The ground under global dealmaking has shifted more times in the past twelve months than it did in the previous five years combined. The market’s long-awaited rebound, already held back by speculation and investment fatigue, now seems to be affected by the heightened geopolitical volatility following the conflict with Iran. At the same time, geopolitical risks, economic fragmentation, and uneven global growth are forcing boards to reconsider where they operate and the risks they are willing to take. Dealmakers sitting on dry powder right now are pressed to make sure they act wisely amid the changing variables.
Conflict doesn’t just raise oil prices and reroute supply chains. It rewires capital flows in ways that take months to fully understand, and by the time those effects show up in traditional research, deal windows have already opened and closed. Gulf sovereign wealth funds, which directed $132 billion into U.S. markets in 2025 alone, are now pausing new investments and reviewing asset sales as regional conflict escalates, creating liquidity strains and valuation pressure across private equity, venture capital, commercial real estate, and AI infrastructure.
That kind of capital withdrawal doesn’t just affect the Middle East. It creates ripple effects across every asset class that relied on Gulf funding as a stabilizing force, which turns out to be quite a few of them. More than two-thirds of dealmakers have reduced their M&A appetite as a direct response to geopolitical uncertainty, even as the dealmaking engine itself continues running.
Technology helps companies identify M&A opportunities faster, including those driven by geopolitical shifts, supply chain disruptions, and regulatory change, according to McKinsey’s dealmaking outlook for 2026. When a conflict disrupts a regional capital market, the ripple effects touch companies across sectors that have no direct exposure to the conflict itself, and traditional research is too slow and too fragmented to map those effects in real time.

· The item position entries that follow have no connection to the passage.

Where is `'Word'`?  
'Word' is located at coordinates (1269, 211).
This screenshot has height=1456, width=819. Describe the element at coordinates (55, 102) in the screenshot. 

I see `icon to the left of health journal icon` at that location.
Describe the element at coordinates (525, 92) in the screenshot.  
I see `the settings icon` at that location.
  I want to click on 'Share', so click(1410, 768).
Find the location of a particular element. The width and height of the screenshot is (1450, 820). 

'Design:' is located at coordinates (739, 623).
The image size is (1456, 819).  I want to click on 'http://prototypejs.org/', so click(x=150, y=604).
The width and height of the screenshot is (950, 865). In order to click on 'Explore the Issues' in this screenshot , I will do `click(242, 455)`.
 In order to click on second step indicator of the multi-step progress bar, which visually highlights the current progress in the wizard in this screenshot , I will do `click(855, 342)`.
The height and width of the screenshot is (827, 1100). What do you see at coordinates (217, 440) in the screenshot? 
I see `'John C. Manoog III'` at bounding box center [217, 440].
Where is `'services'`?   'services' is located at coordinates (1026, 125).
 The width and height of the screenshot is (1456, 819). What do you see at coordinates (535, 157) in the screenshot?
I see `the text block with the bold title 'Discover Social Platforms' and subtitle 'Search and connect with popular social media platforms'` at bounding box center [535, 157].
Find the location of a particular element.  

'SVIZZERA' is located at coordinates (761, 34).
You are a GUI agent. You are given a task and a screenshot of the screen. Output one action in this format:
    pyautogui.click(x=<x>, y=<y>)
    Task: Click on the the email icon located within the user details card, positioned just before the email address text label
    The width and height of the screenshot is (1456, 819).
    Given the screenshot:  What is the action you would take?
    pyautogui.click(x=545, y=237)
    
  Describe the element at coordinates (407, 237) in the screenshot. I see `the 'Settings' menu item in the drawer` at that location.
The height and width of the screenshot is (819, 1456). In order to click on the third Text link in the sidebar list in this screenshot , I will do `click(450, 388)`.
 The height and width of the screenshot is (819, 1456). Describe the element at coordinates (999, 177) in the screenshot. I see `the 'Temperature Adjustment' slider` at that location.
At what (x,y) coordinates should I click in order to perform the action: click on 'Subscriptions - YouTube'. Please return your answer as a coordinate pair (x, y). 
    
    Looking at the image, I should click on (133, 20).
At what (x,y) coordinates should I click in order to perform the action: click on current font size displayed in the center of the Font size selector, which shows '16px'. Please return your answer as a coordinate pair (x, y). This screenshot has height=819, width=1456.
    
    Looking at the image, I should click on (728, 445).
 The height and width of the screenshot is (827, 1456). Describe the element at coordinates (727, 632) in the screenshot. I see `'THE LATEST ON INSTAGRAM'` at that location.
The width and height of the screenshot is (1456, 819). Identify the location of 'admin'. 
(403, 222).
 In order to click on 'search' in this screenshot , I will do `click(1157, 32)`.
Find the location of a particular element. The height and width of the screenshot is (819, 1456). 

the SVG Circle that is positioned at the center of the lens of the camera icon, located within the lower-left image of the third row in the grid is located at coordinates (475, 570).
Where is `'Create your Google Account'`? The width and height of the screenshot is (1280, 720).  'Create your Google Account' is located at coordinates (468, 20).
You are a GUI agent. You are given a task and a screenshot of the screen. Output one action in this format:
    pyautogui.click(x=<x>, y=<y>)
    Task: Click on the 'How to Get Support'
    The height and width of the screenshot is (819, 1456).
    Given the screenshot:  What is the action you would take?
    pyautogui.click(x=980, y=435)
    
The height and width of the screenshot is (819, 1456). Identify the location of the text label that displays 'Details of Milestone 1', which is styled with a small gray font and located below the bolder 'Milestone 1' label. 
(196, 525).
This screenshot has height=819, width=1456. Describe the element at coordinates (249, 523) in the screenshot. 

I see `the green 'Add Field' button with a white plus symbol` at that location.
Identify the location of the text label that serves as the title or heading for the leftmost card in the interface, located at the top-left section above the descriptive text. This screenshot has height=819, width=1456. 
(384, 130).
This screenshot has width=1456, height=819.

AI-driven financial decisions work differently because they don’t wait for effects to show up in financial statements. Purpose-built AI investment platforms give deal teams the ability to:
The firms in financial technology hubs are already embedding these tools into their deal workflows are not just moving faster. They are moving with a fundamentally better understanding of what they are buying.
Crisis environments generate enormous amounts of noise, and separating the noise from the signal is where most investment teams lose time and confidence. Predictive deal analysis tools trained on historical transaction data, capital flow patterns, and corporate behavior during previous geopolitical disruptions can identify:
AI enables predictive modeling across supply chains and deal environments, allowing firms to simulate sourcing decisions under shifting regulations, geopolitical constraints, and environmental, social, and governance requirements.
Cross-border ambitions have pulled back in favor of domestic strategy across multiple regions, with executives in Latin America, Africa, and South and Southeast Asia now expecting domestic strategic buyers to be the most active acquirers. That shift creates both risk and opportunity for dealmakers with a global mandate. The risk is backing companies with concentrated exposure to markets that just became harder to access. The opportunity is identifying domestically oriented businesses in resilient markets before the rotation into them becomes crowded.
During the first two quarters of 2025, 68% of U.S. public companies reported negative impacts from tariffs, with over 5% planning to increase prices as a result. Companies that were leveraging AI monitoring systems could identify these trends early and adjust their strategies accordingly. The same principle applies to conflict-driven disruption. Real-time monitoring of hiring trends, patent activity, web traffic patterns, and sentiment shifts across corporate communications gives deal teams a data layer that reflects the present, not the quarter before last.
For AI M&A platforms, the value of this data layer has become a primary selling point precisely because the traditional research cycle moves too slowly for the current environment. Global AI dealmaking software built for investment workflows doesn’t just aggregate data. It surfaces the decisions that data should drive.
This is where purpose-built AI investment platforms demonstrate their structural advantage over general-purpose tools. Cyndx’s suite was built specifically for investment workflows, which means the data infrastructure and the predictive models were designed for the speed and precision that crisis environments demand.
Companies that master the use of AI in M&As over the next five years will identify targets faster, underwrite more deal value with confidence, and execute diligence and integration activities more effectively than competitors who acted too late.
The firms that arrive at the right targets first, with the clearest picture of what they are buying, are the ones that will define this cycle.